While I agree Steve's anti-parallelism reaction could use an
adjustment, I think Steve does have a good point about the API to the
password hashing engine.  In pepper mode, for example, the GPU needs
to have the password hash so it can detect when it's got the right
answer.  Using a client's GPU in server relief mode wont work out so
well in this case.  We certainly don't want to be broadcasting
password hashes to anyone who wants to authenticate.  A modified
server-relief mode could do the trick maybe, by hashing all the
possible hashes produced with pepper, and using that as the client's
derived key.

However, on an authentication server such as envisioned in EARWORM,
you've got full control over the API, so it's not a problem.

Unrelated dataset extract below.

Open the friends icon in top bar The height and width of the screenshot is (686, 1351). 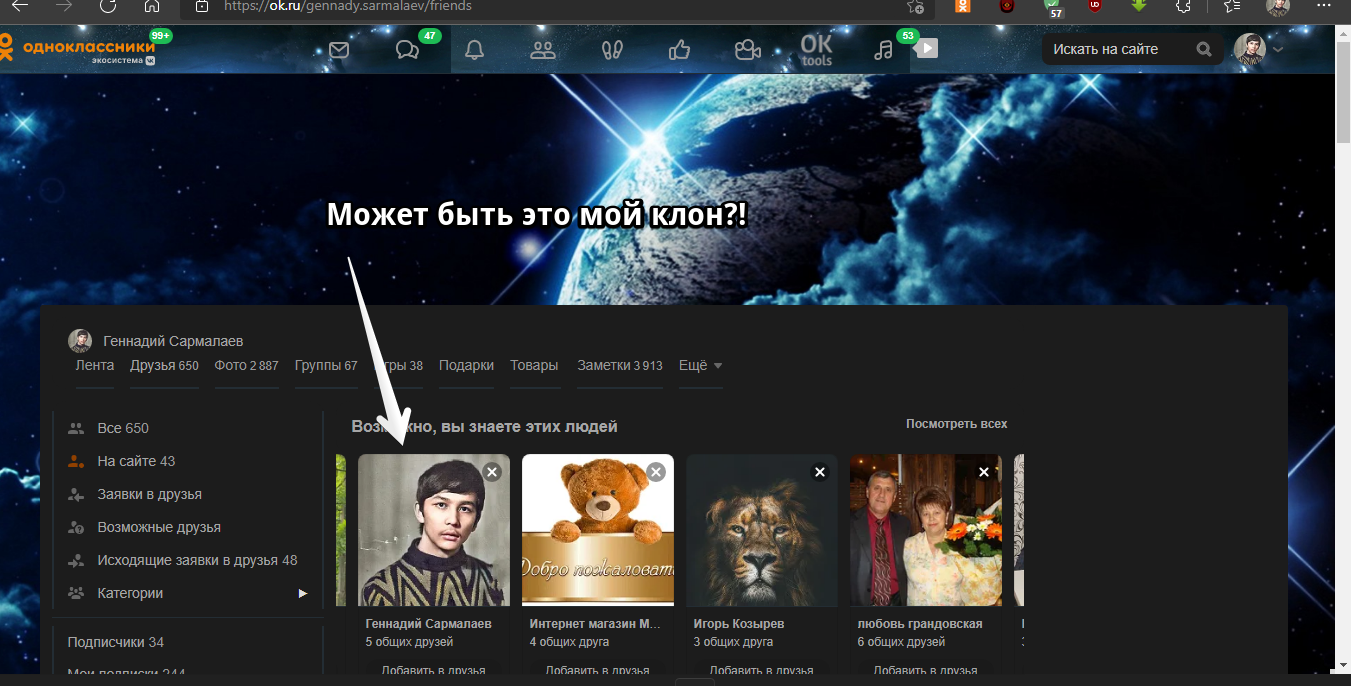pos(543,50)
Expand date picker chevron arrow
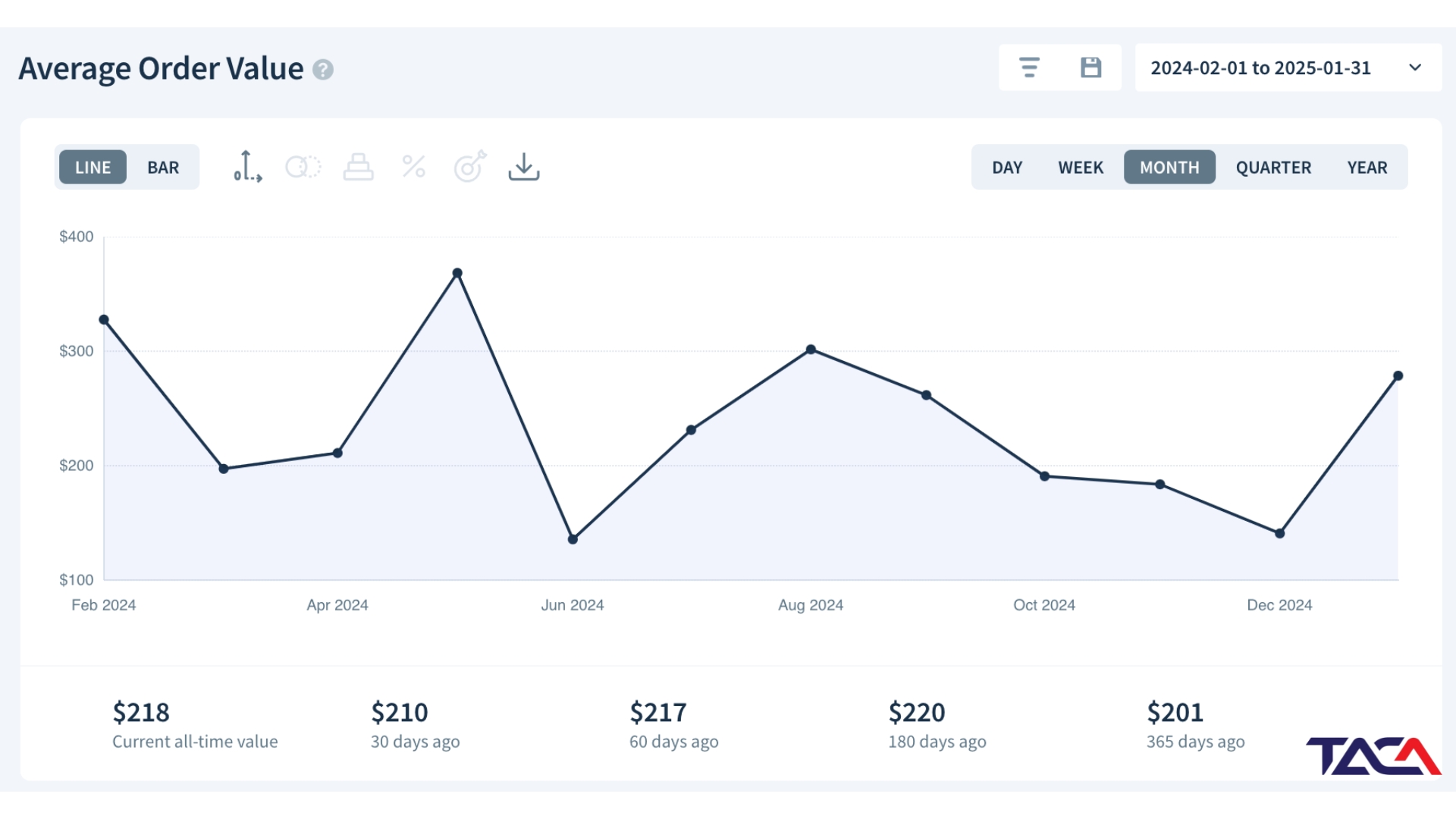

That PHS entry that enables secure offloading of password hashing to
remote servers is cool.  It would be even cooler if we could figure
out how to make it use a monster GPU or even a GPU farm.  I could see
selling GPU farm time for password hashing to big geeks.  I'd buy a
few cycles :-)

I see three common attitudes on this list that I which I could
influence to change.  I guess that just means I have strong attitudes
a lot of these guys would have me change instead.  They are:

1) Parallelism is good for the attacker, and bad for the defender
2) Speed doesn't matter.  All that matters is security, and speed doesn't help.
3) Data written to memory in a memory hard PHS needs to be
cryptographically random.

The PHS web site does a good job explaining why there is such thing as
useful parallelism:

https://password-hashing.net/faq.html#qb

If that's not a good enough argument for parallelism, I might as well
be trying to convince someone to change their religion.  Using pepper
is a decent counter-argument, and including parallelism in a PHS does
complicate it, but pepper gives an attacker a free TMTO option.
Either way, we should all be able to agree that limited parallelism is
also good for the defender.

Speed not mattering in a memory hard password hashing scheme seems to
me to be an attitude from academia.  In the real world, time always
matters (did that login take 0.1 seconds or 10s?), and when the
strength of your memory hard PHS can be approximated by attacker
memory used * attacker runtime, it is critical to avoid giving an
attacker a free ride by having inefficient code or code that can
easily be sped up on a GPU of FPGA.  Again, this seems almost to be a
religious thing.  Guys on this list either do or don't seem to care at
all about speed, and it shows in the entries.  EARWORM's use of the
new AES instructions is a nice way to have your cake and eat it too,
but it does somewhat limit it's applicability.  I still have to
respect all the guys trying to have the AES instructions
runtime-harden their PHS.

Finally, I am saddened to be the only submitter to use a cryptographic
primitive like SHA256 for securely deriving an initial key, but then
filling memory with non-cryptographically pseudo-random data.  The
guys using the new AES instructions might be fast enough, but every
other memory hard entry is speed limited due to their reliance on a
strong hash function for deriving data to fill memory.  However, a lot
of these entries have trivial tests for non-randomness that easily
prove the memory is the result of their PHS, and not random.  The only
benefit of using a slow cryptographic primitive in this case is that
there is little need to worry that the whole thing can be reversed,
revealing the password or initial derived key.  I suppose it also
makes it simple to prove that there are no short-cuts an attacker can
take.  However, simply applying a strong hash function now and then
should be enough to gain similar confidence (which Alexander made me
do - I was being a dork before).

Anyway, I think applicability for GPU password strengthening should be
one of the criteria used by the PHS judges.